**Goal A:** According to the race report, on which lap did Harry climb back to the top of the lap chart?
**Goal B:** Return the passage of the race report from "Out front Nick" to "punctured front tyre.".
**Goal C:** Resume the race report after its final sentence.

------ Reading text

Out front Nick Whale had relayed Harry at the earliest opportunity, one-third distance. “I found my groove and drove absolutely flat out, doing my best to deliver the car in the lead.” Young Harry did not put a wheel wrong as he clawed his way back to the top of the lap chart on lap 23, after Smith and Mestdagh had made routine stops from the lead on successive laps.
The Coyne/Wright Sierra had sizzled through the field, Dave’s 1:15.548 (94.30mph) best standing as fastest lap but, long out of brakes, succumbed to fuel pressure issues after 28 laps. Clutch problems accounted for the promising Wakeman/PBE Rover mid-race. Tomlin’s Escort was flying, but a 10 second penalty for exceeding track limits dropped it back before a late retirement with a punctured front tyre.

------------
------ Dataset excerpt

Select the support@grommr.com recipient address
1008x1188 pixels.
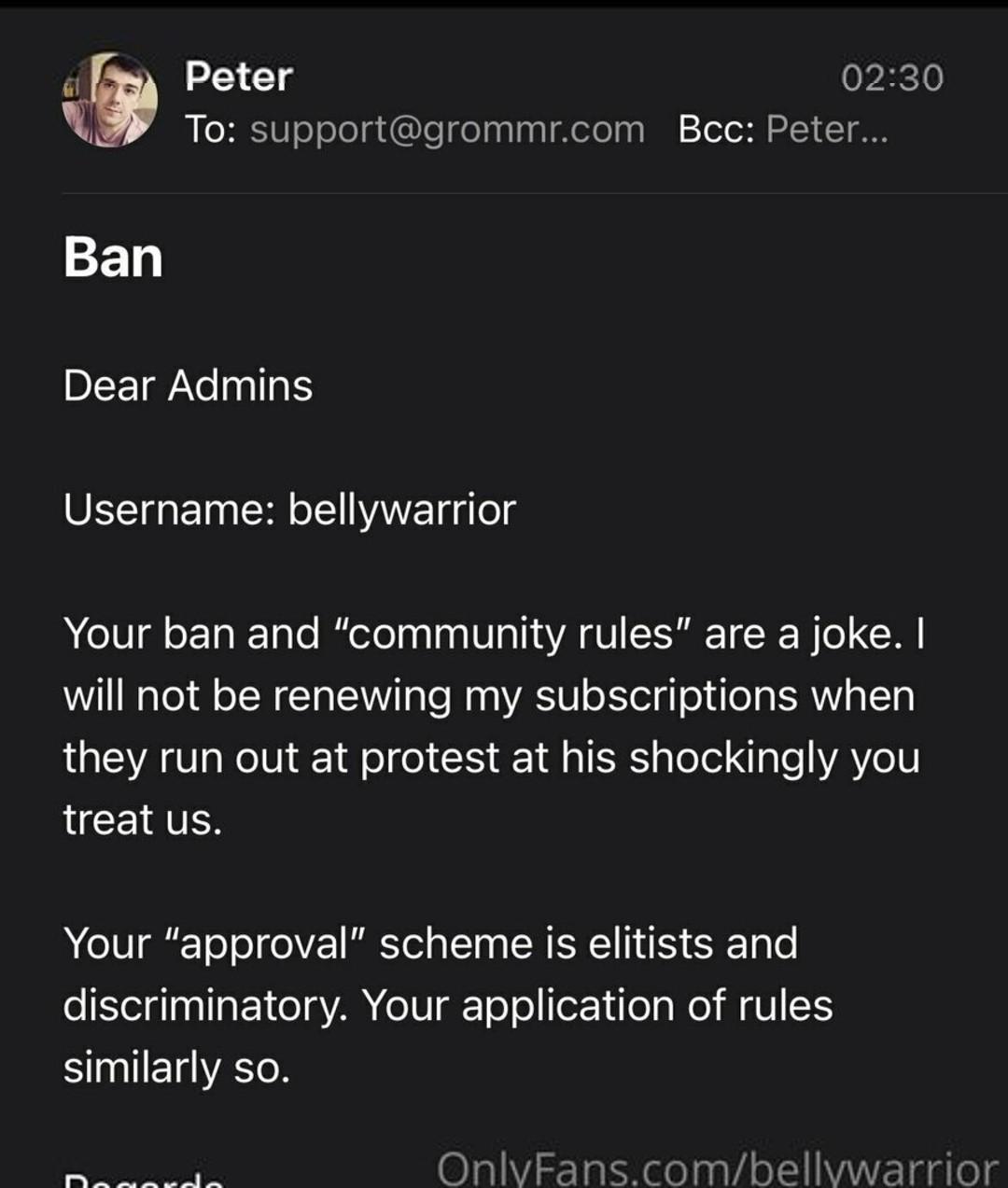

------------

**Exercise result A:** Lap 23.

**Exercise result B:**
Out front Nick Whale had relayed Harry at the earliest opportunity, one-third distance. “I found my groove and drove absolutely flat out, doing my best to deliver the car in the lead.” Young Harry did not put a wheel wrong as he clawed his way back to the top of the lap chart on lap 23, after Smith and Mestdagh had made routine stops from the lead on successive laps.
The Coyne/Wright Sierra had sizzled through the field, Dave’s 1:15.548 (94.30mph) best standing as fastest lap but, long out of brakes, succumbed to fuel pressure issues after 28 laps. Clutch problems accounted for the promising Wakeman/PBE Rover mid-race. Tomlin’s Escort was flying, but a 10 second penalty for exceeding track limits dropped it back before a late retirement with a punctured front tyre.

**Exercise result C:**
Whale, with a comfortable cushion over his pursuers, could afford to throttle back to secure a fine victory. Moulton-Smith survived a huge spin in the Craner Curves en route to second ahead of the Soper/Ward Rover, a suspension imbalance and braking issues in which sapped both drivers’ confidence. Mestdagh, whose gallant CSL finished on the winners’ lap, and Bland/d’Cruze finshed strongly in fourth and fifth. Thistlethwayte, without a pit crew, amazed onlookers by timing his own stop then rumbling back into the fray. Sixth rewarded his spirit.
Watts, whose Tony Dron Trophy Group 1 gold was good enough also for seventh overall, took the chequer only 27 seconds ahead of the Rover of Brindle (delighted with his first race in a year) and Greensall, with the Morris/Shephard Golf just nine seconds behind. In their wake the imposing V12 Jaguar, Steve Jones’ BMW M3 and Trackmaster Capri of Skid Scarborough/Peter Ratcliff flashed over the line within two seconds.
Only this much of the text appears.